▶ [SHORT PROBLEM]
Quote the entries below word for word, from the line with "This screenshot has width=791, height=638." up to and including the line with "Click the Всего".

• • • •

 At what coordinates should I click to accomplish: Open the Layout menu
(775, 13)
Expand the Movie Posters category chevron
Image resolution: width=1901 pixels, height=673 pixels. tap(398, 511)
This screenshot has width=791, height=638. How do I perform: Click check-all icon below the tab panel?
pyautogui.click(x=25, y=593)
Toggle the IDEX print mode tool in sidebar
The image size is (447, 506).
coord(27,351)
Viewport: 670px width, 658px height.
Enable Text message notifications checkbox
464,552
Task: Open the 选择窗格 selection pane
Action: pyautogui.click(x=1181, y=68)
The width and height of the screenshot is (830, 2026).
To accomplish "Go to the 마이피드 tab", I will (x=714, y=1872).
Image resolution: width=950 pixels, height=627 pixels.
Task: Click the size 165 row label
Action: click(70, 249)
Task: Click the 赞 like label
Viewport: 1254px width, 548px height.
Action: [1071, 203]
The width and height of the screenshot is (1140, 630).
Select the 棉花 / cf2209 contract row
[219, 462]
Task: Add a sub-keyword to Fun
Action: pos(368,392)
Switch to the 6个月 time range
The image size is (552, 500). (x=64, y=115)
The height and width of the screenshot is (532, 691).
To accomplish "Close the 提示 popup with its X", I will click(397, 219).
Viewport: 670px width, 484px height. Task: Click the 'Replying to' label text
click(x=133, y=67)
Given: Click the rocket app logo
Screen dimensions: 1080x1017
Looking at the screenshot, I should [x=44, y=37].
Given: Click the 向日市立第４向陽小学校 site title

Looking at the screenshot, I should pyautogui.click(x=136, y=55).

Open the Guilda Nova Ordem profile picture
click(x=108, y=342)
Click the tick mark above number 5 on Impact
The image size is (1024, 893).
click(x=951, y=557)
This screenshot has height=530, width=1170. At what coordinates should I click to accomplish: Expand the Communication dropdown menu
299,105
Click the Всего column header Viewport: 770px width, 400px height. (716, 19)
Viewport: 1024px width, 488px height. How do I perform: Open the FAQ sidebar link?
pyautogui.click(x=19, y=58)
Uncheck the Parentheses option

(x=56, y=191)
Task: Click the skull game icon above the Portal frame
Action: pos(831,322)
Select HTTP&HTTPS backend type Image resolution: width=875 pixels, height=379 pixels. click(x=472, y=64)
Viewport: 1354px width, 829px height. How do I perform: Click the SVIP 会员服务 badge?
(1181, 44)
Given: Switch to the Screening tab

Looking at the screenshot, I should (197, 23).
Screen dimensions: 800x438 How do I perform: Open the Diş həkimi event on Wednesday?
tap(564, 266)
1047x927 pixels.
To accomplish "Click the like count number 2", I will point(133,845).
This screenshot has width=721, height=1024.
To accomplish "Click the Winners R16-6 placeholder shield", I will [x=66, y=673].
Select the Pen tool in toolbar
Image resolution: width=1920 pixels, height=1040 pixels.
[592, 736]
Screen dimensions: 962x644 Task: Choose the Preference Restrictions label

• • • •

▶ [TASK ANSWER]
This screenshot has width=791, height=638. How do I perform: Click check-all icon below the tab panel?
pyautogui.click(x=25, y=593)
Toggle the IDEX print mode tool in sidebar
The image size is (447, 506).
coord(27,351)
Viewport: 670px width, 658px height.
Enable Text message notifications checkbox
464,552
Task: Open the 选择窗格 selection pane
Action: pyautogui.click(x=1181, y=68)
The width and height of the screenshot is (830, 2026).
To accomplish "Go to the 마이피드 tab", I will (x=714, y=1872).
Image resolution: width=950 pixels, height=627 pixels.
Task: Click the size 165 row label
Action: click(70, 249)
Task: Click the 赞 like label
Viewport: 1254px width, 548px height.
Action: [1071, 203]
The width and height of the screenshot is (1140, 630).
Select the 棉花 / cf2209 contract row
[219, 462]
Task: Add a sub-keyword to Fun
Action: pos(368,392)
Switch to the 6个月 time range
The image size is (552, 500). (x=64, y=115)
The height and width of the screenshot is (532, 691).
To accomplish "Close the 提示 popup with its X", I will click(397, 219).
Viewport: 670px width, 484px height. Task: Click the 'Replying to' label text
click(x=133, y=67)
Given: Click the rocket app logo
Screen dimensions: 1080x1017
Looking at the screenshot, I should [x=44, y=37].
Given: Click the 向日市立第４向陽小学校 site title

Looking at the screenshot, I should pyautogui.click(x=136, y=55).

Open the Guilda Nova Ordem profile picture
click(x=108, y=342)
Click the tick mark above number 5 on Impact
The image size is (1024, 893).
click(x=951, y=557)
This screenshot has height=530, width=1170. At what coordinates should I click to accomplish: Expand the Communication dropdown menu
299,105
Click the Всего column header Viewport: 770px width, 400px height. (716, 19)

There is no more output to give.